*WHAT YOU SHOULD DO*: Arrange the listing, from its start through the line with "Looking at the screenshot, I should 349,536.", as a two-column CSV with the headers instruction and response, giving each answer one row alongside the text that precedes it. Put each field in quotation marks, turn line breaks into spaces, and leave the pictures out.

*MATERIAL SHOWN*:
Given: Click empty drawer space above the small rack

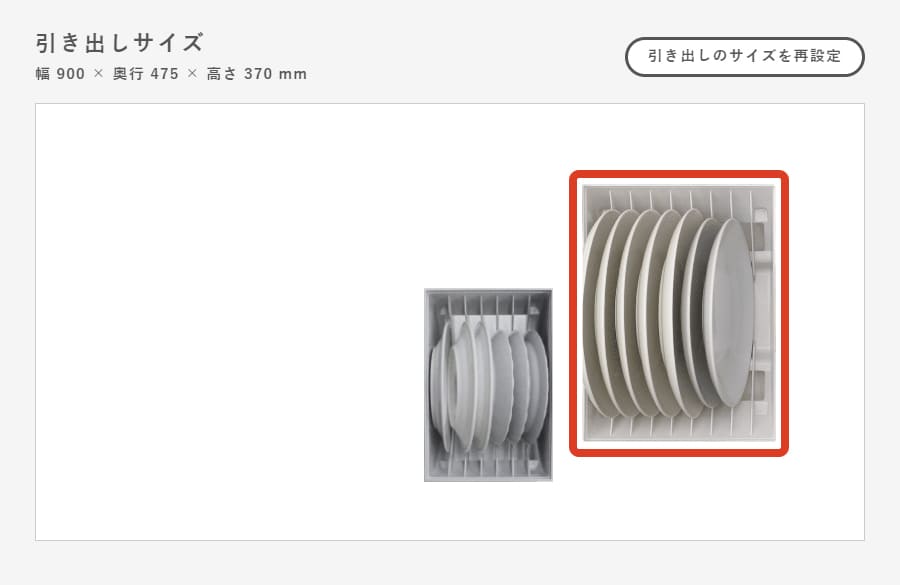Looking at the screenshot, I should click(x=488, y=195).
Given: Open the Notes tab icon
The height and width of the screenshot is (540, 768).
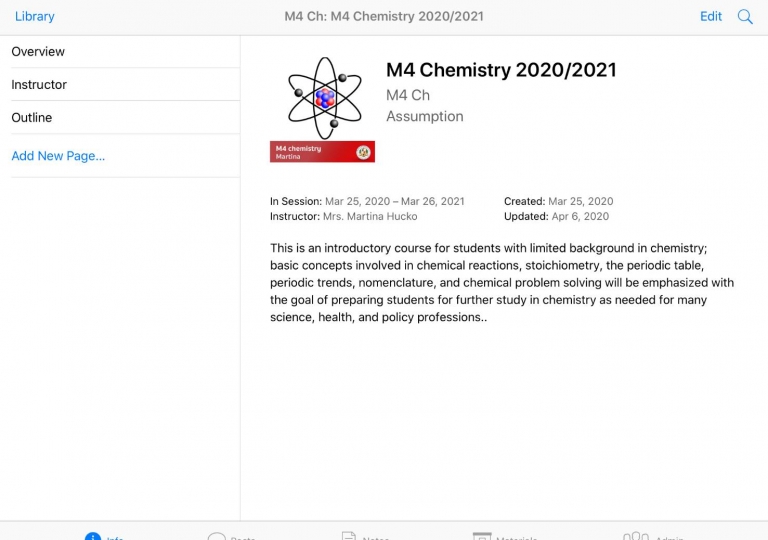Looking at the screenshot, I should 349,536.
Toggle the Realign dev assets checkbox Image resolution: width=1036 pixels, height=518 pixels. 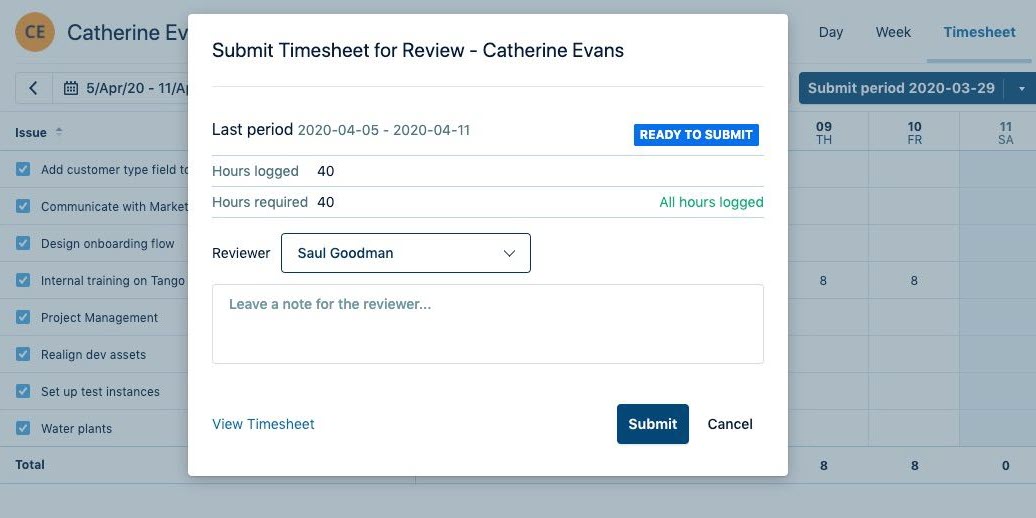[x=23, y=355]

*SOLVED PROBLEM*:
instruction,response
"Given: Click empty drawer space above the small rack","Looking at the screenshot, I should click(x=488, y=195)."
"Given: Open the Notes tab icon The height and width of the screenshot is (540, 768).","Looking at the screenshot, I should 349,536."